L’accelerazione impressa alle nostre vite dalla rivoluzione tecnologica porta a una dilatazione del presente. Il copioso e continuo flusso di informazioni, immagini, dati che ci avvolge ogni giorno, ricorda Marco Aime, lascia poco tempo alla sedimentazione. Nel mondo che sopprime il legame tra presente e futuro bastano due mesi di arresto, peraltro neppure totale, per mettere in ginocchio il mondo capitalistico-industriale. Serve una resistenza alla prepotenza del presente
L’accelerazione impressa alle nostre vite dalla rivoluzione tecnologica che ha segnato questo inizio di millennio, ha portato a una dilatazione del presente, a scapito delle altre due dimensioni temporali con cui eravamo abituati a convivere: il passato, fondato sulla memoria personale e collettiva, e il futuro, prodotto dalla nostra immaginazione. Il copioso e continuo flusso di informazioni, immagini, dati che ci avvolge e ci percorre quotidianamente, lascia poco tempo alla sedimentazione e alla memorizzazione dei dati stessi. Così come una generale e diffusa mancanza di immaginazione e di programmazione (a cominciare da chi governa i processi globali) ha portato a una politica dal fiato corto e a una conseguente mancanza di visione del futuro, persino quello più immediato.

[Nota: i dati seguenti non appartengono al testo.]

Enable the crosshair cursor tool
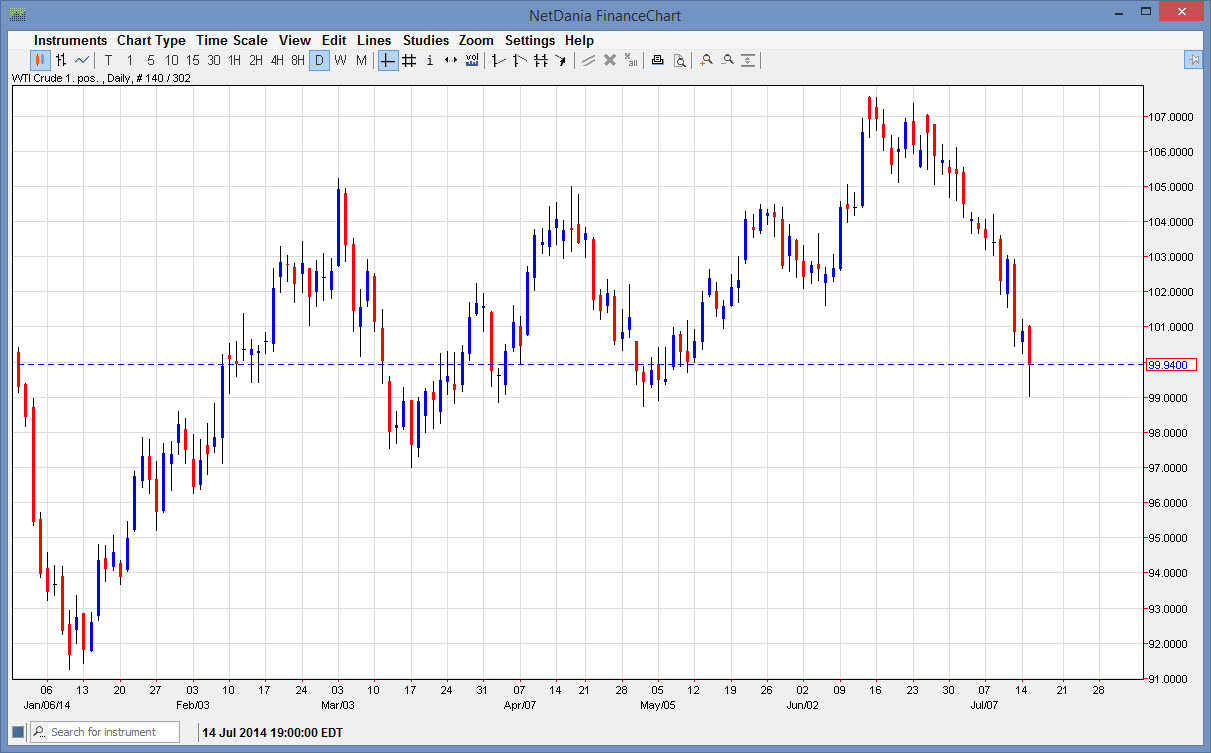Viewport: 1211px width, 753px height. [387, 60]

Questa dittatura del presente, ha riconfigurato completamente le nostre esistenze in quanto parti di un sistema che ha anch’esso il fiato corto e una scarsissima visione del domani. La dimostrazione ci è stata data da questa pandemia. Tralasciamo per un instante l’aspetto clinico e soffermiamoci su quello economico: sono stati sufficienti due mesi di arresto (peraltro neppure totale) per mettere in ginocchio l’intero mondo capitalistico-industriale. Per ridurre il mercato globale a qualche bancarella sparsa qui e là. Ma che sistema è quello che non ha un minimo di resistenza a un evento negativo? Che non ha saputo prevedere alcuna forma di riserva per eventuali crisi? Un mondo incapace di pensare al domani, che non riesce o meglio non vuole vedere al di là dell’immediato. Il trionfo della cicala, ma almeno lei si godeva la vita: molti abitanti di questo pianeta non potevano dire altrettanto neppure quando tutto andava bene.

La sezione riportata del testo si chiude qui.